» **Passage**:
124 South St. Andrews
Cherry Street AME Church
Cherry Street AME Church was founded in the 1860s as The Colored Methodist Church and changed its name to Cherry Street AME in 1907. This mural not only depicts building the present church but it also depicts black people and businesses in the area at the turn of the century. The church was built by children and parishioners bringing bricks to the church each week and from those bricks, the church was constructed. The mural also depicts the first black business owner in downtown Dothan, Mr. Price, who opened a printing shop on St. Andrews Street in 1912.
301 North Foster Street
Chief Eufaula: Creek Indian Removal
The Creek Indians, united in a confederacy known as the Creek Confederacy, occupied most of what is now Georgia and Alabama, as well as parts of surrounding states. By the mid-1830s, Creek leaders had ceded all but a portion of their remaining lands in Alabama, and following the Second Creek War, were forced to relocate to lands in the Indian Territory, which is present-day Oklahoma. Before their removal, Chief Eufaula addressed the Alabama state legislature, saying, “I do not believe our Great Father means to harm his red children, but that he wishes us well.”
113 South Saint Andrews Street
DeSoto’s Journey Through the Wiregrass Region
In 1540, Hernando DeSoto and his exploration party traveled from the Gulf Coast, through Georgia, touching the edge of the Wiregrass region east of the Chattahoochee River. It was here the Spaniards first encountered the ancestors of the Creek Indians, and for the most part, found them to be friendly. Most Spanish explorers would camp near an Indian village, or stay in the village, to rest and replenish their food supply.

» **The data**:
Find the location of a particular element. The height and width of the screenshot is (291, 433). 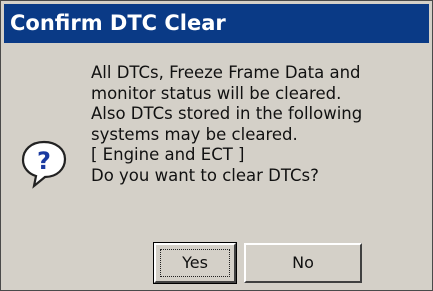

dialog-title: Confirm DTC Clear is located at coordinates (118, 23).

» **Task list**:
1/ In the text about the downtown murals, what did Cherry Street AME Church change its name from in 1907?
2/ Extend the text on the downtown murals, starting after its final sentence.

» **Task-by-task results**:
1/ The Colored Methodist Church

2/
Museum Avenue/Poplar Head Park
Dothan Opera House
In 1903, the Opera House stood as an electric generating plant next to the city jail building but there was no space for a city hall. The city council decided to move the electric plant to a new building (the present-day Wiregrass Museum of Art) and constructed the Dothan Opera House, with a 580-seat auditorium on the first level, and City Hall on the top three levels, as well as housing the Library, Boy Scouts, Chamber of Commerce, utilities department, city treasurer, and other offices. The mural is painted on the stage’s fire curtain and features the Dothan Mayor, Buck Baker, who orchestrated the Opera House’s beginnings, the Boy Scouts, Johnny Mack Brown, and the names of famous musicians and actors who appeared on the Opera House stage.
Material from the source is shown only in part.